Rabbénou Yits’haq ajoute un dernier élément:

«Nos maîtres nous ont dévoilé l’un des secrets de la nature humaine: ‘Celui qui a cent veut obtenir deux cents, celui qui a deux cents veut obtenir quatre cents… L’homme ne quitte jamais ce monde en ayant atteint ne serait-ce que la moitié ce qu’il aurait souhaiter posséder» (Midrach Kohélet Rabba 3-10).

Et si l’augmentation des désirs est proportionnelle avec l’augmentation des possessions, on comprend facilement que plus on possède et plus l’effort pour atteindre ses rêves doit être grand.

En effet, pour atteindre son objectif, celui qui possède deux cents doit fournir un double effort par rapport à celui qui possède cent, C’est le sens de ‘multiplier les richesses, c’est multiplier les soucis’.

Et cela représente donc deux fois plus de soucis!

Rabbi ‘Haïm de Volozhine nous fait part de sa vision personnelle de cette maxime:

En réalité, l’homme ne décide en rien dans le domaine de sa réussite matérielle. Tout est décidé par D.ieu, et celui qui se lance dans la course à l’argent n’en gagnera pas plus que ce qui lui a été accordé là-haut.

Cet homme se sera seulement ajouté une tension permanente et un souci inutile dans la mesure où ces efforts n’auront pas été la raison réelle de son enrichissement (Roua’h ‘Haïm ibid.).

Les moyens de sa mission

Le Midrach Chmouel conclut en disant que cette maxime ne concerne que ceux qui se sont lancés dans la course à l’argent et croient que les acquisitions matérielles seront la source de leur bonheur, mais ne concerne en aucun cas ceux qui sont riches presque involontairement, bénis par l’abondance, mais qui ne sont pas aveuglés par l’appât du gain.

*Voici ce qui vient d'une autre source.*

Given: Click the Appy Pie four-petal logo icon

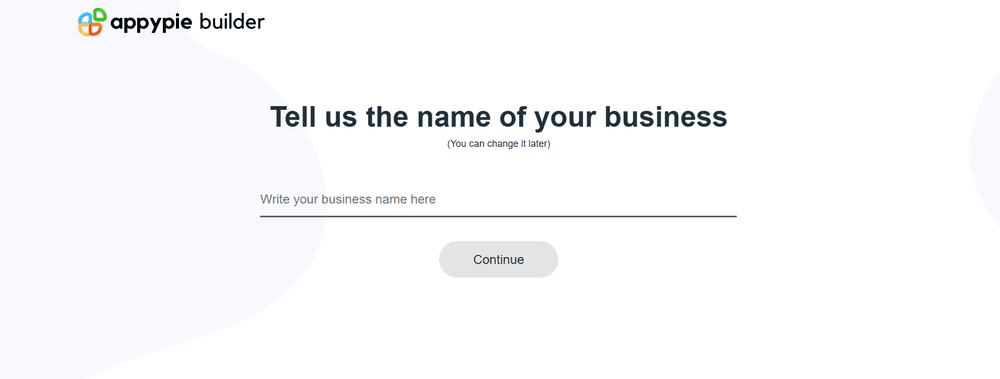Looking at the screenshot, I should coord(92,22).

Ces derniers comprennent que le Créateur leur a donné tant de richesses afin de les utiliser pour faire le Bien, réalisant ainsi leur mission.

Il est intéressant de citer le Steipler (Rabbi Yaakov Israël Kanievski zatsal), dans son ouvrage «‘Hayé Olam»(p.13) :

«Sache que la différence entre la souffrance de celui qui perd un dixième de son bien et celui qui en perd la totalité n’est pas proportionnelle.

Cette différence est plus petite que la différence entre leurs pertes respectives.

Dans les deux cas de figure, la souffrance sera profonde, et accaparera presque toutes les forces de celui qui a été frappé par cette perte.

De la même façon, une légère atteinte à son honneur lui causera presque la même peine qu’un affront en public.

La souffrance et le plaisir du pauvre sont de la même intensité que la souffrance et le plaisir du riche.

Ainsi, le malheureux qui a enfin pu s’acheter une chèvre dont il pourra jouir du lait, ressent la même sensation de joie que le riche qui a réalisé une très bonne affaire, qui lui aura fait gagner des millions.

Et la souffrance du riche qui n’a pas réussi à atteindre son but est aussi forte que celle du pauvre qui n’a pas de pain.

La plupart des plaisirs des riches, après qu’ils s’y soient habitués, ne leur apportent pas plus de satisfaction que celles que ressent un pauvre quand il jouit d’un bon repas, fait de pain et de légumes.»

On le voit, la spirale vers l’argent et les plaisirs de ce monde est vaine, sans fin et bien souvent frustrante.

C’est l’un des secrets de nos Sages qui nous permettent de trouver le chemin vers la sérénité et le bonheur.